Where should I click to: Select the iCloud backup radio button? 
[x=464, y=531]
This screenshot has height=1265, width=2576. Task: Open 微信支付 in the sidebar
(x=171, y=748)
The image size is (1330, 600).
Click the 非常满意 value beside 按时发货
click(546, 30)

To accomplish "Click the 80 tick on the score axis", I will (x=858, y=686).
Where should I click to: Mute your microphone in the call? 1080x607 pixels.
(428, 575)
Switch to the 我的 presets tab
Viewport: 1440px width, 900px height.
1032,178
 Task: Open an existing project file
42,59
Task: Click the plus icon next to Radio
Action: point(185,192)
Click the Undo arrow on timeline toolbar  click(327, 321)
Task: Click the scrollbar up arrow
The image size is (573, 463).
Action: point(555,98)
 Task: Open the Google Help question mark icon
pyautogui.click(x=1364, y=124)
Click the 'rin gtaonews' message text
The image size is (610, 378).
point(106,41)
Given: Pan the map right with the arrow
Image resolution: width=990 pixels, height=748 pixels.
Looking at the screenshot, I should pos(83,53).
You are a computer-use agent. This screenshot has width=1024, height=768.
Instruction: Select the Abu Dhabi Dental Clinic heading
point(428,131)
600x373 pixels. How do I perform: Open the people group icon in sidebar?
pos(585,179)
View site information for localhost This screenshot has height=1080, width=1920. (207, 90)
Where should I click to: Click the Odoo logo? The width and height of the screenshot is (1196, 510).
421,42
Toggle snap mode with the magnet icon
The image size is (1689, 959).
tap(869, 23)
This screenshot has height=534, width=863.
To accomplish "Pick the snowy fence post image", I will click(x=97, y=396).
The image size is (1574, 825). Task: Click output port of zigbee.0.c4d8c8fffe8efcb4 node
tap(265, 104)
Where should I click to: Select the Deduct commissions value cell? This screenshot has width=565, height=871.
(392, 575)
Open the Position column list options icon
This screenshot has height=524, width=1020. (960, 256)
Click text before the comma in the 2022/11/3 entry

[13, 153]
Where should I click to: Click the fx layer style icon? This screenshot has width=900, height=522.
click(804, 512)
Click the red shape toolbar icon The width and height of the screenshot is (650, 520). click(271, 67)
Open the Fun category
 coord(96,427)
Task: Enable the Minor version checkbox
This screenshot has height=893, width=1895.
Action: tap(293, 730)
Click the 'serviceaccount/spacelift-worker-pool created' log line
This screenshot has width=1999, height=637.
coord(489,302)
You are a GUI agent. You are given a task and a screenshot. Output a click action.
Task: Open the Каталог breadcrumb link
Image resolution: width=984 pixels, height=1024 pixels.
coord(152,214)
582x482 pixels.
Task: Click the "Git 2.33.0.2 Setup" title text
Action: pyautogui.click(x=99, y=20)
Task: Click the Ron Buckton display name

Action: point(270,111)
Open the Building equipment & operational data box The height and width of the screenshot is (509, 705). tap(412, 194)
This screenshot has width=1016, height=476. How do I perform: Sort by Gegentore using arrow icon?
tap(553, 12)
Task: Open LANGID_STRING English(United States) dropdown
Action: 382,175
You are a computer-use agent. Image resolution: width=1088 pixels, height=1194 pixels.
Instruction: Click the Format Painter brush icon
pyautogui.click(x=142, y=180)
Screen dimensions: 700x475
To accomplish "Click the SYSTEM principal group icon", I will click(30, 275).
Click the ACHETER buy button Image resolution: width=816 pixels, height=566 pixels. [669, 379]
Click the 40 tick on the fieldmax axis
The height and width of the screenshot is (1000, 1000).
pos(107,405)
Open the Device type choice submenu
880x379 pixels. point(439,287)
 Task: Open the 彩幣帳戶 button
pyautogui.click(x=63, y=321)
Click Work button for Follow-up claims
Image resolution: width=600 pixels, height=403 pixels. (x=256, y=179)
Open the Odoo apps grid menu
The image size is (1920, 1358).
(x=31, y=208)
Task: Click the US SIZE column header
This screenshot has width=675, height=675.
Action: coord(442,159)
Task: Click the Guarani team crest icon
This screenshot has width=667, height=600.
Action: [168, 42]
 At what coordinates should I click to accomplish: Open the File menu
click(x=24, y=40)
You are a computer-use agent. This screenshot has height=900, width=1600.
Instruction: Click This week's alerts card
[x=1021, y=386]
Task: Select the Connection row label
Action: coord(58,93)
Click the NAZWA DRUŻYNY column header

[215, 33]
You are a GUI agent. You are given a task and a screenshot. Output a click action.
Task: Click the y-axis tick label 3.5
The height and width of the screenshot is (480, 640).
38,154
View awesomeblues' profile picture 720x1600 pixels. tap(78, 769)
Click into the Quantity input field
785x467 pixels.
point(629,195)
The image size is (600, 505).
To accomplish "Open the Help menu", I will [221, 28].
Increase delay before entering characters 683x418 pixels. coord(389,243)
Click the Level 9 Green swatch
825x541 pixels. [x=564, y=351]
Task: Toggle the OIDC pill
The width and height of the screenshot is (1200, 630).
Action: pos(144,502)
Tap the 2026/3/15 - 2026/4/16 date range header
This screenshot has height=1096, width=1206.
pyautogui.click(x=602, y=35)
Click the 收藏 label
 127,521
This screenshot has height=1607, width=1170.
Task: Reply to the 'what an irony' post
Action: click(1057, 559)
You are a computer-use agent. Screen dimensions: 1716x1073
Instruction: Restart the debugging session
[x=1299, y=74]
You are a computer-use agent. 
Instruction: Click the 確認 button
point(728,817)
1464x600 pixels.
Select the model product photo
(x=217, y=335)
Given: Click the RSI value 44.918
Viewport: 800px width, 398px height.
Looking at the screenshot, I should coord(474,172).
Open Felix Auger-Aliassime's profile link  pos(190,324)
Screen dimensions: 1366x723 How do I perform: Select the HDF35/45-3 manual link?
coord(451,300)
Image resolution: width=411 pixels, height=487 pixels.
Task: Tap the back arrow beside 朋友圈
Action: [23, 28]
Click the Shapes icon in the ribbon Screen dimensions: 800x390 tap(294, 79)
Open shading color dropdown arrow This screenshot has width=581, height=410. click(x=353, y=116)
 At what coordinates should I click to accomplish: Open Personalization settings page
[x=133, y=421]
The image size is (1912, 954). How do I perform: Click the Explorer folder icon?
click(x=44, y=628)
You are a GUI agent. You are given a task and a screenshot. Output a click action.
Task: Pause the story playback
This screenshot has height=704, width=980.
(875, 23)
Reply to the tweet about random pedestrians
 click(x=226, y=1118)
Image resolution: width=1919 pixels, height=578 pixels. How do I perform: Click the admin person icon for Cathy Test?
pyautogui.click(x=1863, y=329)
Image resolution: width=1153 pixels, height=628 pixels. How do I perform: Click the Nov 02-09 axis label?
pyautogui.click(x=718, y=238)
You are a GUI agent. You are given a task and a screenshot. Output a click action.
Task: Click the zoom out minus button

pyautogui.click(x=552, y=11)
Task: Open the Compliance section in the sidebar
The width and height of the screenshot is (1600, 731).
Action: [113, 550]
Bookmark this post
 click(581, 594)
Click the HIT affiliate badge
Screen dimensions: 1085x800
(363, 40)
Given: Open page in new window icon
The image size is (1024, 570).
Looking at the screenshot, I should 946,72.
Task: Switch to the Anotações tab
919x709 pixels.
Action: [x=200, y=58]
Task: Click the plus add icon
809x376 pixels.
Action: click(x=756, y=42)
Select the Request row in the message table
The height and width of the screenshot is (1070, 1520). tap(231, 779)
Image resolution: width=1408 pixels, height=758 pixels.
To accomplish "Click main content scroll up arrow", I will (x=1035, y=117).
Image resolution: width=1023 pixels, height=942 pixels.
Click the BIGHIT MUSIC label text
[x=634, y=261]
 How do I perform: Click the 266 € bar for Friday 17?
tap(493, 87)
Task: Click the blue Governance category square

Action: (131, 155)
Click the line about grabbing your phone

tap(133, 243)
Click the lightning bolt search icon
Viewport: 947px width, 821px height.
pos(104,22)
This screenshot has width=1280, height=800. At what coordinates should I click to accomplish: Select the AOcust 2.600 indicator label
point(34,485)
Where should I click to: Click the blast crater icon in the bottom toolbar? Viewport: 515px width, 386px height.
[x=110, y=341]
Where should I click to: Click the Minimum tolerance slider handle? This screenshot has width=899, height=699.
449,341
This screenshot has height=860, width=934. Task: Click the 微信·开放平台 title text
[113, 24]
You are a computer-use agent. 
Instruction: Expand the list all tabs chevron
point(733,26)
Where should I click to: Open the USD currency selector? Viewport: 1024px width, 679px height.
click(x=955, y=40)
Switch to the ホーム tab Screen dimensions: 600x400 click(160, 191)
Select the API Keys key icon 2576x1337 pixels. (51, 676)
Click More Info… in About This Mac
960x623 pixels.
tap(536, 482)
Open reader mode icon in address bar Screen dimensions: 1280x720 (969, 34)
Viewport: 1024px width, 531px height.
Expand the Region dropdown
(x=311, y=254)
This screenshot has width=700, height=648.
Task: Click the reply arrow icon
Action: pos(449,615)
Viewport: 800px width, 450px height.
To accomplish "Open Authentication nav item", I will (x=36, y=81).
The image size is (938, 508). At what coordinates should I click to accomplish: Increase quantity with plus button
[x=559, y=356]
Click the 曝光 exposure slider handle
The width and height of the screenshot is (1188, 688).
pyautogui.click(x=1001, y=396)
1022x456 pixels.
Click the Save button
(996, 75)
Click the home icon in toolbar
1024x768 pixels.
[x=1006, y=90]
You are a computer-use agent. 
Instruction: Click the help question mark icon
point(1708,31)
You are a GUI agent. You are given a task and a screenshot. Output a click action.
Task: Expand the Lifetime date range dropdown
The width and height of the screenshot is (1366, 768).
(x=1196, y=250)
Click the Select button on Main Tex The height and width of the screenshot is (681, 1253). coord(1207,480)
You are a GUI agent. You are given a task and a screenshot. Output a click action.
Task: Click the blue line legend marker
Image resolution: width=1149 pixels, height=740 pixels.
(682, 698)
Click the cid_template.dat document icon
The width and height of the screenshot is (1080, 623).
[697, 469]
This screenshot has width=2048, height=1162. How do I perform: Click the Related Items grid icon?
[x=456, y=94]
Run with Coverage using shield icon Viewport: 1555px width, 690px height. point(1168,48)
==============================
• [EXERCISE]: Copy out the records word for word, from the very start down through the line that contains "Action: point(555,98)", including that line.

• [FINISHED EXERCISE]:
Where should I click to: Select the iCloud backup radio button? 
[x=464, y=531]
This screenshot has height=1265, width=2576. Task: Open 微信支付 in the sidebar
(x=171, y=748)
The image size is (1330, 600).
Click the 非常满意 value beside 按时发货
click(546, 30)

To accomplish "Click the 80 tick on the score axis", I will (x=858, y=686).
Where should I click to: Mute your microphone in the call? 1080x607 pixels.
(428, 575)
Switch to the 我的 presets tab
Viewport: 1440px width, 900px height.
1032,178
 Task: Open an existing project file
42,59
Task: Click the plus icon next to Radio
Action: point(185,192)
Click the Undo arrow on timeline toolbar  click(327, 321)
Task: Click the scrollbar up arrow
The image size is (573, 463).
Action: point(555,98)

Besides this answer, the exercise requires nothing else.